Luciano Schwerz deixa a presidência da Emater/RS-Ascar após 18 meses
À frente da instituição desde setembro de 2024, o ex-gerente regional de Frederico Westphalen retorna agora à sua cidade natal para atuar no Escritório Municipal de Sarandi
Publicado em 06/03/2026 às 07:51
Capa Luciano Schwerz deixa a presidência da Emater/RS-Ascar após 18 meses

O engenheiro agrônomo e extensionista rural Luciano Schwerz encerrou seu ciclo na presidência da Emater/RS-Ascar nesta semana. À frente da instituição desde setembro de 2024, o ex-gerente regional de Frederico Westphalen retorna agora à sua cidade natal para atuar no Escritório Municipal de Sarandi.

Em sua despedida, Schwerz agradeceu a confiança depositada em sua gestão, que percorreu degraus desde a base como extensionista até o posto máximo da entidade. Ele destacou que o período de um ano e meio na capital foi de intenso aprendizado e que retoma o trabalho de campo com o objetivo de estar novamente próximo aos produtores rurais gaúchos.

A sucessão no comando da autarquia foi oficializada durante uma Sessão Extraordinária Conjunta dos Conselhos Técnico Administrativo da Emater/RS e Administrativo da Ascar. O nome do novo presidente, Claudinei Baldissera, foi aprovado por unanimidade pelos conselheiros presentes no ato.

Até então, Baldissera desempenhava a função de diretor técnico da instituição, cargo para o qual havia sido eleito pelos próprios empregados em 2023, com mandato previsto até 2026. A cerimônia de posse marcou a transição administrativa em um momento estratégico para as políticas de extensão rural no estado.

Novo presidente foca na integração com governos e entidades parceiras

Em seu primeiro pronunciamento como presidente, Claudinei Baldissera enfatizou a relevância histórica e atual do sistema de extensão rural, que completa 70 anos de atuação. O gestor ressaltou a importância de manter a continuidade das ações desenvolvidas em parceria com o Governo do Estado, por meio das secretarias de Desenvolvimento Rural e da Agricultura, além do Governo Federal e das administrações municipais.

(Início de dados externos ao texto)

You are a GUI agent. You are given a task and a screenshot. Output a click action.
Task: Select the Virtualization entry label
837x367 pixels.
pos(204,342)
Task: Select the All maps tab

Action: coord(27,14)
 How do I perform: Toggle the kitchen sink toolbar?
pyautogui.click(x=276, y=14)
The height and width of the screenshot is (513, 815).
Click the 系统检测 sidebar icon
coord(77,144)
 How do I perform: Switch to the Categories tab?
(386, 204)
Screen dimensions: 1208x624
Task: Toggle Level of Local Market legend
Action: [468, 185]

Baldissera pontuou que os desafios climáticos e produtivos do setor exigem uma Emater preparada e conectada com as inovações tecnológicas e científicas geradas por universidades e institutos de pesquisa.

O novo dirigente também defendeu o fortalecimento do diálogo com federações e entidades que compõem os conselhos das instituições. Para Baldissera, o sucesso da agricultura familiar e do agronegócio gaúcho depende de um sistema de assistência técnica robusto e capilarizado em todas as regiões do Rio Grande do Sul.

Ao assumir o cargo, ele reiterou o compromisso de valorizar o trabalho dos extensionistas de ponta, considerando-os fundamentais para a execução das políticas públicas que garantem a sustentabilidade e a produtividade no meio rural.